We never watched a single game of the NFL Europa, or whatever it was called, and we gather that nobody in Europe did either cause the league folded a couple years back. Did they have an ad-filled Super Bowl there, too? No idea, but it looks like this year’s American Super Bowl will have a Euro bent, as foreign carmakers pick up the slack where GM and Ford drop off:
TVDecoder: Audi of America said on Wednesday that it had bought a 60-second spot in the first quarter of the game, to be broadcast by NBC on Feb. 1, 2009. Audi, part of Volkswagen of America, plans to advertise the R8 luxury sports car, which was the subject of a well-received commercial the company ran during Super Bowl XLII last February.
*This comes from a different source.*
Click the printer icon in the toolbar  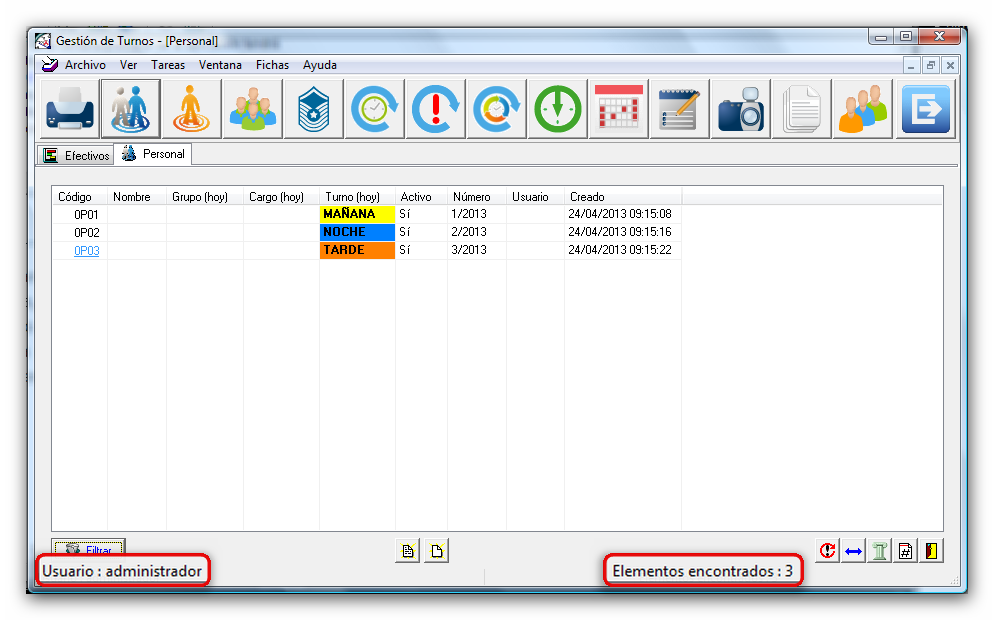[70, 109]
Audi joins a list of foreign car companies that will be peddling products during the Super Bowl that includes Hyundai. There are others, but they have not identified themselves or been ferreted out by reporters.
There are no domestic automakers on the ad roster for the coming Super Bowl. General Motors, a Super Sunday mainstay, said it would forgo the game as part of its marketing cutbacks that include ending early an endorsement deal with Tiger Woods and withdrawing from a sponsorship of the Academy Awards.
(Another thought: Now that Anheuser-Busch is part of InBev, will the Clydesdale ads be replaced by Euro-ish ads for Stella Artois?)
That’s not the only way the financial crisis is changing the game of Football. This week we learned that the Arena League — which was way more popular and entertaining than normal footbal played in Europe — is close to cancelling its 2009 season. (Don’t worry yet, fans of the New York Dragons, it’s not for certain.)
The whole league was planning to sell a 40% stake in itself to PE firm Platinum Equity, but even back in October, when the deal was first announced, the economy looked a lot better. Suddenly investors aren’t so interested in tying up their crisp cash on a niche sports league where the average score is 70 to 63. Besides if even the NFL is laying off staff, you know things have gotten bad.